We have heard enough heart-wrenching stories of children committing suicide because they were bullied.  And yet, bullying continues.  And it will continue until schools and parents of all children take a stand that is rooted in consequences and accountability.  This “everyone gets a trophy, everyone is equal” mentality is bullshit and needs to go.  We are so afraid of “offending one another and stepping one someone’s toes” that we have lost our effectiveness to handle situations requiring discipline.  What are we teaching our children if we allow behaviors to continue that are morally heinous?  It’s time for everyone to wake up to the fact that a bully isn’t just the child who does or says the mean stuff; but a bully is also the child who stands silently by and allows for the bullying to occur.  It takes a lot to be the one who steps up, steps forward, and speaks out to the injustices that they are a witness to.  Doing this makes that child a target themselves.  However, if every child who bared witness to an episode of bullying spoke up, spoke out and stood up for that one child who is being victimized – MAYBE just maybe we could change the culture for good.  Maybe we could shift the proverbial power that these bullies seem to have and EMPOWER those who are on the receiving end.

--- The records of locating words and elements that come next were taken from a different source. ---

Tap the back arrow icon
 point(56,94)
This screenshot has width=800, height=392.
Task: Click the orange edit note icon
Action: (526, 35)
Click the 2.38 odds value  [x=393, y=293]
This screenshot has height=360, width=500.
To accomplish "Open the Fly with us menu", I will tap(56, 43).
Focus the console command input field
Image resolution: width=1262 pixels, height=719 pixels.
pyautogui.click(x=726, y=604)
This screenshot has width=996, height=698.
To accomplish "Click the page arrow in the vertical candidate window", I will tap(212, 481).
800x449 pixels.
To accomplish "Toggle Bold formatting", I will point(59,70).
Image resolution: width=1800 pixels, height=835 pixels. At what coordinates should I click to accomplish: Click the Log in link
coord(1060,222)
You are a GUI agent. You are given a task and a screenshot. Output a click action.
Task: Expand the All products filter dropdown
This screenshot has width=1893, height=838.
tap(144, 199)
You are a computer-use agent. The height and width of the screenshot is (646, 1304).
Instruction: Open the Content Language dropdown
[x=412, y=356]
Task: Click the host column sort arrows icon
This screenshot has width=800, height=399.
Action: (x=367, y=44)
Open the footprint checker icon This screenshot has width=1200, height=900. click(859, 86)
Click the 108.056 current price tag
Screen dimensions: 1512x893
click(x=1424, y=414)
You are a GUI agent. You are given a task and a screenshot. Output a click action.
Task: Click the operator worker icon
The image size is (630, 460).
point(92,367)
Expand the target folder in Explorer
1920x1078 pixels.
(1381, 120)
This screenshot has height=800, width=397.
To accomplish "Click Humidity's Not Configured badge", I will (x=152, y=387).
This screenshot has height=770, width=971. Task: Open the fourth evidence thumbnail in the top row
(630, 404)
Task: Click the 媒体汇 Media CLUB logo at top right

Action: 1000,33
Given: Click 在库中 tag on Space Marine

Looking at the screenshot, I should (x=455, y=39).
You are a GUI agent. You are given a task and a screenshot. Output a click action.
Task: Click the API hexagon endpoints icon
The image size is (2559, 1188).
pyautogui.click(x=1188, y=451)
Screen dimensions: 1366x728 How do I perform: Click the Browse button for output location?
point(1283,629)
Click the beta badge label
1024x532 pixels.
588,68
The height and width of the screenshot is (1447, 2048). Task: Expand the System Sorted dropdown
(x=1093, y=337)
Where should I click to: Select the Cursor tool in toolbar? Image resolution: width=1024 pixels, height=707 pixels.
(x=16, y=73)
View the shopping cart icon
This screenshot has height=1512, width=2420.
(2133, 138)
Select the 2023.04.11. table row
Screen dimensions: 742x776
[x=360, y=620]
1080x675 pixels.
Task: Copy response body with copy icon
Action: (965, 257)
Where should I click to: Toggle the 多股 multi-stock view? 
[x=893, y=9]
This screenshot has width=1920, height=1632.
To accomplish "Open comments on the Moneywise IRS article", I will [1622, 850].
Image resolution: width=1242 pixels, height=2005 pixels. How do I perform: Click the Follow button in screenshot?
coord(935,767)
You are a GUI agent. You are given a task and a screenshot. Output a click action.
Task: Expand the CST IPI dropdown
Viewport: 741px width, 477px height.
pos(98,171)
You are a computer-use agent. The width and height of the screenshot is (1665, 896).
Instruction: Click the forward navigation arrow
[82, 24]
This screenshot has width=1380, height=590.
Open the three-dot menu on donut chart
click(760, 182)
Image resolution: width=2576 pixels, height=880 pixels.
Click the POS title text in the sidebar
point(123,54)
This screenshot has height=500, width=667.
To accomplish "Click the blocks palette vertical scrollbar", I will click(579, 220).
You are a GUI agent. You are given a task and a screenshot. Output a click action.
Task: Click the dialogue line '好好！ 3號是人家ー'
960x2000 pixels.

No child should have to bare the pain of being teased, made fun of, mocked, excluded, or even physically assaulted.  The simple fact that this is occurring is disgusting and reprehensible.    So I beg of you, if you are a school administrator – please rethink how you handle a situation because the majority of approaches out there are having a less than desirable effect and and even less than desirable result.  Please pay attention to the young girl who spends her lunch time in the nurses office ever single day because she is being tormented by her peers at lunch – whether through blatant verbal commentary or a general exclusion.  Take pause to really examine situations in which children are consistently targets of others and give credibility to the notion that the masses might just be the issue rather than the one loan girl reporting a problem.  Take ownership in how you conduct yourself so as to empower students to feel comfortable to speak up and speak out.  Be accountable to what you witness and see in the classroom and hallways.  You have the power to make a difference and you need to – it’s the right thing to do.  It is the only acceptable thing to do.

If you are a parent, be mindful of the child you are raising.  If this statement offends you then so be it, but so many times parents are actually in the dark about what their kids are going through, who their friends are, and how they are behaving – whether in person or on social media.  Let’s face it, we live in a society where for most families both parents work and between that, running our households, school, and our kids activities we are stretched pretty thin.  We are tired and while we are vested in our children’s well-being, we don’t often ask the right questions, the tough questions, of our children.  It’s time to start asking those tough questions.  Ask your child if they know of anyone being bullied and how they have handled that.  Ask them if they have ever been bullied themselves.  Ask them if they have ever bullied someone else.  Ask them…. Asking them may ultimately change the course of their life or someone else’s – it may even save someone’s life.